## BLOCO DE TEXTO
'''

Nesta segunda-feira, 30, o Governo do Amazonas afirmou que o pregão eletrônico “está em andamento” e, por isso, há “possibilidade de convocação de licitantes remanescentes com eventual inabilitação ou desclassificação do licitante declarado vencedor”. (Leia mais abaixo)

Mesmo antes da assinatura do contrato, o Tribunal de Contas do Amazonas e o Ministério Público do Amazonas têm providências paralelas em curso. A conselheira Yara Amazônia Lins Rodrigues dos Santos, da Corte de Contas, acolheu uma representação apresentada ao tribunal, em decisão de 19 de outubro.

A denúncia acolhida e que está sob investigação aponta um “jogo de planilhas”, – quando uma empresa só é capaz de oferecer aquele valor se tiver uma informação prévia sobre o esquema.

No MP, tramita um procedimento administrativo sigiloso para “fiscalizar as políticas públicas relacionadas à educação e tecnologias digitais”. Procurado pela reportagem, o Ministério Público informou que “o processo está sob sigilo, impossibilitando detalhes”.

O empresário Ronaldo Tiradentes, representante de Musk, afirmou à reportagem que não tem conhecimento das investigações citadas e que “apresentou impugnação ao recurso das perdedoras” no edital em curso e “provou que tem o menor preço”.

O empresário Ronaldo Tiradentes, revendedor da Starlink, em frente a endereço da empresa de Elon Musk, nos Estados Unidos Foto: Ronaldo Tiradentes via Facebook

O empresário também se apresenta como jornalista e advogado. No Amazonas, tem um programa de TV por meio do qual costuma atacar adversários na política e nos negócios.

Publicação no Instagram do empresário e jornalista Ronaldo Tiradentes Foto: @ronaldotiradentes via Instagram

Licitações na Amazônia têm requisitos só atendidos pela Starlink

O edital do governo do Amazonas exige uma velocidade de 200 megabits por segundo (mbps), considerada alta para o mercado de satélites, e ainda uma latência máxima de 100 milissegundos (ms). A latência significa o tempo que os dados demoram para serem transferidos pela rede.

Só os satélites de Elon Musk atendem esses requisitos. Como ficam mais “próximos” da superfície da Terra, oferecem tempo de resposta menor e mais velocidade. Outras empresas de satélite, nacionais e internacionais, afirmam que podem oferecer serviços com qualidade no Norte do Brasil e veem favorecimento para as poucas empresas autorizadas a revender Starlink.

As mesmas exigências de velocidade e latência apareceram em licitações do governo do Amazonas, do governo do Pará e da prefeitura de Manaus. Na capital amazonense, a Via Direta arrematou um dos principais lotes, de R$ 9,8 milhões. A licitação do Pará está suspensa para “reanálise técnica”.

'''

## DADOS
'''

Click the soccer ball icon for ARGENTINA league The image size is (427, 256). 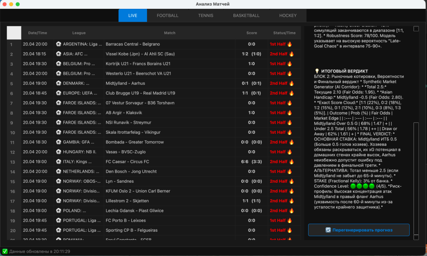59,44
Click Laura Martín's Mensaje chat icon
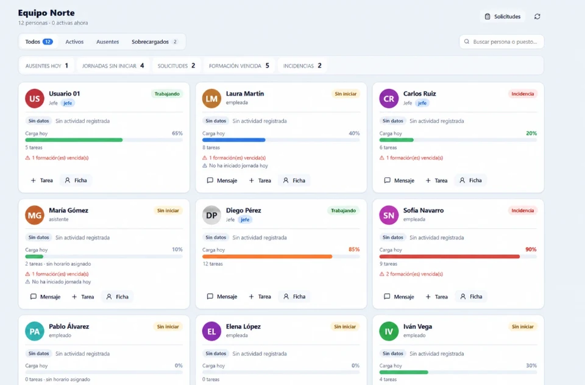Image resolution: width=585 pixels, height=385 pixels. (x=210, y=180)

'''
'''

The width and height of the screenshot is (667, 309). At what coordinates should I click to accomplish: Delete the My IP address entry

'''

## LISTA DE TAREFAS
• a. Imprima, do texto sobre as licitações de internet via satélite no Amazonas, o trecho que vai de "Licitações na Amazônia" até "a revender Starlink.", incluindo este último.
• b. No texto sobre as licitações de internet via satélite no Amazonas, qual é a latência máxima exigida pelo edital do governo do Amazonas?
• c. Escreva a parte seguinte do texto sobre as licitações de internet via satélite no Amazonas, começando logo após a última frase apresentada.

## RESPOSTAS DAS TAREFAS
• a.
Licitações na Amazônia têm requisitos só atendidos pela Starlink

O edital do governo do Amazonas exige uma velocidade de 200 megabits por segundo (mbps), considerada alta para o mercado de satélites, e ainda uma latência máxima de 100 milissegundos (ms). A latência significa o tempo que os dados demoram para serem transferidos pela rede.

Só os satélites de Elon Musk atendem esses requisitos. Como ficam mais “próximos” da superfície da Terra, oferecem tempo de resposta menor e mais velocidade. Outras empresas de satélite, nacionais e internacionais, afirmam que podem oferecer serviços com qualidade no Norte do Brasil e veem favorecimento para as poucas empresas autorizadas a revender Starlink.

• b. 100 milissegundos (ms).

• c.
Todas as gestões regionais foram procurados pela reportagem para explicar o porquê dos 200 mbps com 100 ms de latência.

Em nota, a Secretaria de Educação do Pará informou que “as necessidades para a implementação de tecnologia no estado são diferenciadas” e que “buscou a melhor solução em custo-benefício para atender às recomendações do Grupo Interinstitucional de Conectividade para Educação, respeitando o princípio de economicidade e do interesse da administração pública”.

Sobre esse item, o governo do Amazonas chegou a se manifestar, ainda em setembro, antes de ser questionado sobre peculiaridades do edital. A secretaria estadual de Educação do Amazonas destacou que os “parâmetros expostos visam atender as necessidades das aulas de mediação tecnológica, trabalhos administrativos e acessos a ambientes virtuais de aprendizagem”.

A prefeitura de Manaus disse que “a necessidade de uma velocidade de 200 mbps é para atender atividades pedagógicas e administrativas, como reunião online, plataforma de streams, cursos de capacitação EAD, entre outras que são disponibilizados para servidores e alunos”.

O Governo do Amazonas informou nesta segunda-feira, 30, após a publicação da reportagem, que o pregão eletrônico “está em andamento” (fase de recursos) e, por isso, há “possibilidade de convocação de licitantes remanescentes com eventual inabilitação ou desclassificação do licitante declarado vencedor”.

O Executivo amazonense registrou que desclassificou a proponente que não ofereceu desconto em um dos itens adquiridos pelo Estado por causa de regras do edital. Segundo o governo, as empresas deveria “ter todos os valores da sua proposta abaixo do valor estimado em todos os itens”.

“A empresa estava com o seu preço acima do estimado em um dos itens. Foi informada dessa situação, foi chamada para negociar e oferecer outro valor, mas se negou a fazê-lo. Dessa forma, foi desclassificada conforme regras do edital, as quais as licitantes tinham inteiro conhecimento”, afirmou.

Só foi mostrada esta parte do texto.